## Problem statement:
Rewrite the items from the line with "Send a meddelande" through the end of the items, replacing "home screen" with "lock screen" and keeping everything else the same.

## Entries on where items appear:
------

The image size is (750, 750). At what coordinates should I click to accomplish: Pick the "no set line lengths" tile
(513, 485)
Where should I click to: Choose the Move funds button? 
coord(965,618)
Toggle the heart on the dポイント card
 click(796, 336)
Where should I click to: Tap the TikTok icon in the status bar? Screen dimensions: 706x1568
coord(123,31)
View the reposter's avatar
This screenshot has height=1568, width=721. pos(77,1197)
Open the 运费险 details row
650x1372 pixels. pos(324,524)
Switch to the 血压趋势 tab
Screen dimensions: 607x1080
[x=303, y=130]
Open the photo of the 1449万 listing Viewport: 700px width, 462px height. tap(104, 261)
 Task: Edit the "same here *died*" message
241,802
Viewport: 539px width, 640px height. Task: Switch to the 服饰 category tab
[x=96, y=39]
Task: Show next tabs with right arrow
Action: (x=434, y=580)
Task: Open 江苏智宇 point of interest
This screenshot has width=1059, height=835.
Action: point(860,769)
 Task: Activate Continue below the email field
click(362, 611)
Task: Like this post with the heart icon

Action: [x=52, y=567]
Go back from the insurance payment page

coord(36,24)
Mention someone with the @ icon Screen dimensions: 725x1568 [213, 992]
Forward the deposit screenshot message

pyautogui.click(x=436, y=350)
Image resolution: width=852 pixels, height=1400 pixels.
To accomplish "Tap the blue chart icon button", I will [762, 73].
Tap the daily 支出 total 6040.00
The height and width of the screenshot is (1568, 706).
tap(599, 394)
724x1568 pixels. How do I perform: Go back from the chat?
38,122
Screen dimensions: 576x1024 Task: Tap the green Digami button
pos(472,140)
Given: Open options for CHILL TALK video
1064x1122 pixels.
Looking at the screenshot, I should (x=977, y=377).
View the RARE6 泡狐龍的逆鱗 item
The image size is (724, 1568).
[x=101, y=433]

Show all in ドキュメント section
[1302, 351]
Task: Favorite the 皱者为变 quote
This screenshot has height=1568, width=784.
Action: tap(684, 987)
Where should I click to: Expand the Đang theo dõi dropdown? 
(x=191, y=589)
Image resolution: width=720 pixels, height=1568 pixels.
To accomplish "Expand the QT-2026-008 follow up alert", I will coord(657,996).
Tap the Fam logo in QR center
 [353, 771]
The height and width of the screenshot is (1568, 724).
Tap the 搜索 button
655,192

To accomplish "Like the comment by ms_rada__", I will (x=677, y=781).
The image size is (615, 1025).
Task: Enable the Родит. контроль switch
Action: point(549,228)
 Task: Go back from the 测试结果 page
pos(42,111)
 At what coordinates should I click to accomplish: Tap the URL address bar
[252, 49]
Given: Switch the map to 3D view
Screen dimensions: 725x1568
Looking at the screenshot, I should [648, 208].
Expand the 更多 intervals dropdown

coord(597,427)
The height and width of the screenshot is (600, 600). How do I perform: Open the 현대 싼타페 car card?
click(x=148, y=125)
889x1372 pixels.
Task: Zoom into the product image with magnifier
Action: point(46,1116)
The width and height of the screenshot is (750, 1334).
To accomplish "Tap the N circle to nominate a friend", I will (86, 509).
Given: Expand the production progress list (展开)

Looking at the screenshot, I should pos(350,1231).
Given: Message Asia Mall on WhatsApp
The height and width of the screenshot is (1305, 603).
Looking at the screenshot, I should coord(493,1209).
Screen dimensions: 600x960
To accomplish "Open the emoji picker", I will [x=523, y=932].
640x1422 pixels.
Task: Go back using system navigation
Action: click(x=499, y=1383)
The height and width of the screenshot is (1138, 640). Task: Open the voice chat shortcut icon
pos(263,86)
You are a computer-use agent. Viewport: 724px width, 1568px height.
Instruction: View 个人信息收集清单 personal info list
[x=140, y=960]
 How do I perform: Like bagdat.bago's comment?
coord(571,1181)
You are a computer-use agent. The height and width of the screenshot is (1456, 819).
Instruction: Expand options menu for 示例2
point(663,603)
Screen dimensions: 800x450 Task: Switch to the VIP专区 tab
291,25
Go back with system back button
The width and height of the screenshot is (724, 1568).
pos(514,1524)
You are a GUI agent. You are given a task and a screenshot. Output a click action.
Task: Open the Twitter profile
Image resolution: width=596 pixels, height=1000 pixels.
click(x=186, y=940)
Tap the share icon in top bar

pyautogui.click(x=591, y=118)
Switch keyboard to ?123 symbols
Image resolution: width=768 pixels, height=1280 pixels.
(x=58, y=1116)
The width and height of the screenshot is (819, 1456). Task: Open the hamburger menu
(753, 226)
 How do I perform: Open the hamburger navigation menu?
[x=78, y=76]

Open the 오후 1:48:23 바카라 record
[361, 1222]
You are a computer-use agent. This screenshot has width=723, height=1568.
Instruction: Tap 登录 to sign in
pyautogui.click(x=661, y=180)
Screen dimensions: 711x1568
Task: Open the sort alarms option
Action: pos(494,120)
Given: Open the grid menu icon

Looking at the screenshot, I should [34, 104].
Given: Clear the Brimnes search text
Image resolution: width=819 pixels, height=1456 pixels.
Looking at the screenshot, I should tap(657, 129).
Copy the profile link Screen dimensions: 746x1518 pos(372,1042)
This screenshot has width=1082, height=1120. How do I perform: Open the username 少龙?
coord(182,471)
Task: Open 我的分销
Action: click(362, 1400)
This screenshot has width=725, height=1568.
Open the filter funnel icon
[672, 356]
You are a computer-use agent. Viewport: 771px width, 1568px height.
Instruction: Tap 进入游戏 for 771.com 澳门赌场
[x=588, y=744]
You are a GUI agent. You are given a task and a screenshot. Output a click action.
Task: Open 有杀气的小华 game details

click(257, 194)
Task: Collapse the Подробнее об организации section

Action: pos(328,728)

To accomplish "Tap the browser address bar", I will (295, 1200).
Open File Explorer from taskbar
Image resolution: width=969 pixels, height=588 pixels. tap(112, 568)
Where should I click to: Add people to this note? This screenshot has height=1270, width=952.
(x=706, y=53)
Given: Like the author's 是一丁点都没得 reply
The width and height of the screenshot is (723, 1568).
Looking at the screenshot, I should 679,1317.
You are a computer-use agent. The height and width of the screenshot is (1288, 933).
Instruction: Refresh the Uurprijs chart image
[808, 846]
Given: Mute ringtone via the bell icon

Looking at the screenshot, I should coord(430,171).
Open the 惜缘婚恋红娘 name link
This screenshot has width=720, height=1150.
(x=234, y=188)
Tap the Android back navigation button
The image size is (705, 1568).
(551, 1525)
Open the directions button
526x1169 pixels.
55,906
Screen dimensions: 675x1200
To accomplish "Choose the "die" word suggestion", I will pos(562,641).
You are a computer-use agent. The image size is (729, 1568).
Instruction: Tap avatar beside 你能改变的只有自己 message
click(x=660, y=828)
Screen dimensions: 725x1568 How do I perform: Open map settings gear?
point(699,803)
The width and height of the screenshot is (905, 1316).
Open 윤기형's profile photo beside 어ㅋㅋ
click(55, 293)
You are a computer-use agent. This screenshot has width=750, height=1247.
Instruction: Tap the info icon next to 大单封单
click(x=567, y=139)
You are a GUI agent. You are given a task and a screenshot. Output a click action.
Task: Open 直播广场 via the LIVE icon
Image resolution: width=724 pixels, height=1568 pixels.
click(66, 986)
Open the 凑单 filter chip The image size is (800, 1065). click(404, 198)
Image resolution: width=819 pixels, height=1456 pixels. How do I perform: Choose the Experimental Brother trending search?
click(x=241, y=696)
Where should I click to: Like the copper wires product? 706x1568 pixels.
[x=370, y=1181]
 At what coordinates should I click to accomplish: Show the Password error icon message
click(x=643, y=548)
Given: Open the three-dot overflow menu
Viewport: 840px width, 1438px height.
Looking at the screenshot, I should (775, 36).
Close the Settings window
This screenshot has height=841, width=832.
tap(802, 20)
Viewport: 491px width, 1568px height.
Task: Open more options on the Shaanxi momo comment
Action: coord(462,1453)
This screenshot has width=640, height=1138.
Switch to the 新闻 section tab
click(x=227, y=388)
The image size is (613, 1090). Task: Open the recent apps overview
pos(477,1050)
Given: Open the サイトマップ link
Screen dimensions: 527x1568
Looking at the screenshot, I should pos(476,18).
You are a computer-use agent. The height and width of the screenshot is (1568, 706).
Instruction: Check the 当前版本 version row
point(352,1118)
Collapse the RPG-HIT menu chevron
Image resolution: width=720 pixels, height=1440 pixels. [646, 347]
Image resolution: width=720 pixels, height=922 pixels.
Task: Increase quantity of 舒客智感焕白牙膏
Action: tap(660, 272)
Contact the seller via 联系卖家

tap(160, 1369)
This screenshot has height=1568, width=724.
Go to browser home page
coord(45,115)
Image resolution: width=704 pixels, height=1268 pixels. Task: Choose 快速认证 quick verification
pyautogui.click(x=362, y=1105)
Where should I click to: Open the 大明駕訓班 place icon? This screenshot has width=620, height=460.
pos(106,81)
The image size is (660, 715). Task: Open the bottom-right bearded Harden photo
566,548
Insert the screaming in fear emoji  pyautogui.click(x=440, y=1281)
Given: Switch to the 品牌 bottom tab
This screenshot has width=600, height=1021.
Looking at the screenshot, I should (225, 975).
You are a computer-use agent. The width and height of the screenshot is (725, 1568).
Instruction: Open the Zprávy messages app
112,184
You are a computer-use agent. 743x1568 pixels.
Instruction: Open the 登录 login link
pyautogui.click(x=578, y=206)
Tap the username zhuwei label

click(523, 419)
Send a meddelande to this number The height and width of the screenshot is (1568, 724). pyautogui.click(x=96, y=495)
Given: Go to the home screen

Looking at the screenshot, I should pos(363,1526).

------

## Output of the exercise:
Send a meddelande to this number The height and width of the screenshot is (1568, 724). pyautogui.click(x=96, y=495)
Given: Go to the lock screen

Looking at the screenshot, I should pos(363,1526).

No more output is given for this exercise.